The Hari Putar Dialogues - 17

(Times of India, 6 August, JAIPUR: She's only 11 days old, and already her fate is tied in legal knots and international complications. Her biological parents are Japanese. When her mother, Yuki Yamada, could not conceive, she chose a surrogate mother in Ahmedabad to carry her child. The child was born on July 25 in Anand, Gujarat. But a month before that, Yuki divorced her husband, Dr Ikufumi Yamada, and disowned the child. And that, it seems, is the root of all trouble for the infant who still does not have a name. )

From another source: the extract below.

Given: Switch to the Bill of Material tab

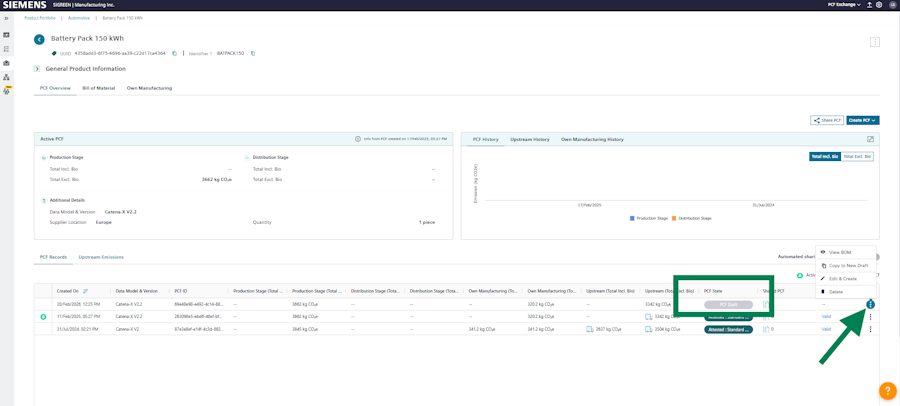Looking at the screenshot, I should point(98,88).
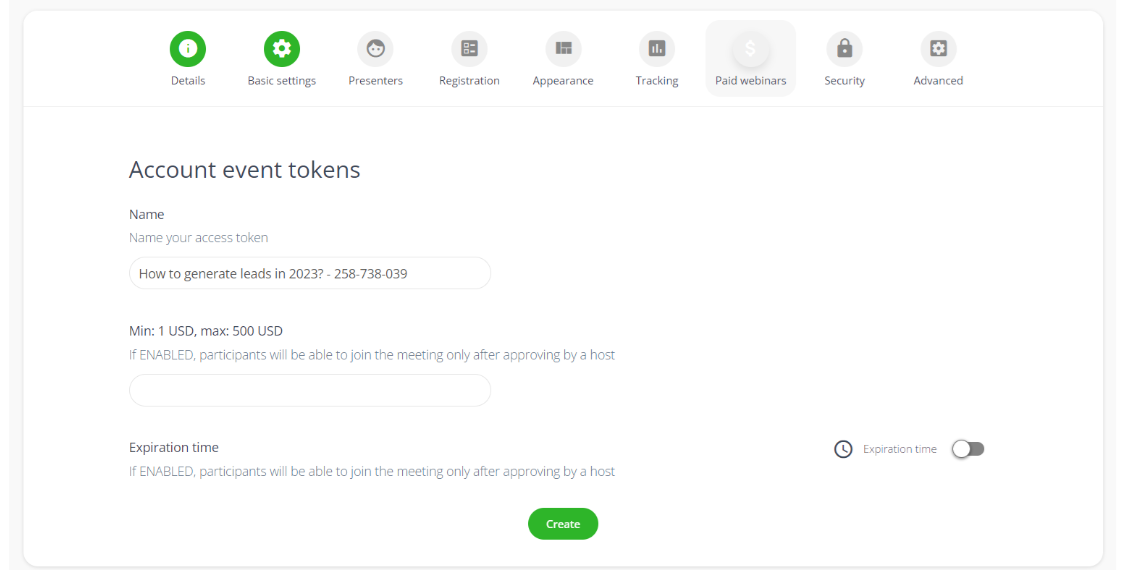Select the Appearance tab label
The width and height of the screenshot is (1121, 570).
[563, 81]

Putar: A report in the Times of India today speaks of the story of a baby girl whose biological parents are Japanese, but who has an Indian surrogate mother.

Hari: I read that story, putar. The girl's father, Ikufumi is a 45 year old orthopedic surgeon attached to a Tokyo hospital. He and his former wife Yuki (41) signed an agreement of surrogacy with Dr Nayanaben Patel of Akansha IVF Centre, an Ahmedabad hospital, on November 22 last year. They rented the womb of a married woman Pritiben Mehta, who signed an agreement to serve as the surrogate mother. I'm not clear on what the medical procedure is though.

Putar: The doctors fertilize the eggs and then transfer the embryo. The fertilization process of Yuki's eggs with Ikufumi's sperm was completed in Tokyo and the embryo was brought to Ahmedabad.  The embryo transfer was done at Dr Nayanaben's hospital on November 22 in the presence of the Japanese couple. After that, they left for Tokyo. The baby was delivered on July 25. 

Hari: But in the meanwhile the parents have divorced, putar, and that has created the whole problem. Otherwise normally after the delivery they would have adopted their daughter and taken her back to Japan.

Putar: According to the Indian Guardian and Wards Act a single father cannot adopt a girl child. The father, acting on his own, cannot therefore adopt his own child.

Hari: And the girl's mother has now disowned the child.

Putar: She may be taking out her anger against the father on the poor child.

Hari: Before he can take custody the father would now have to prove in Court that he is the biological father. Traditionally lawyers have argued that maternity is a fact and paternity is a presumption. 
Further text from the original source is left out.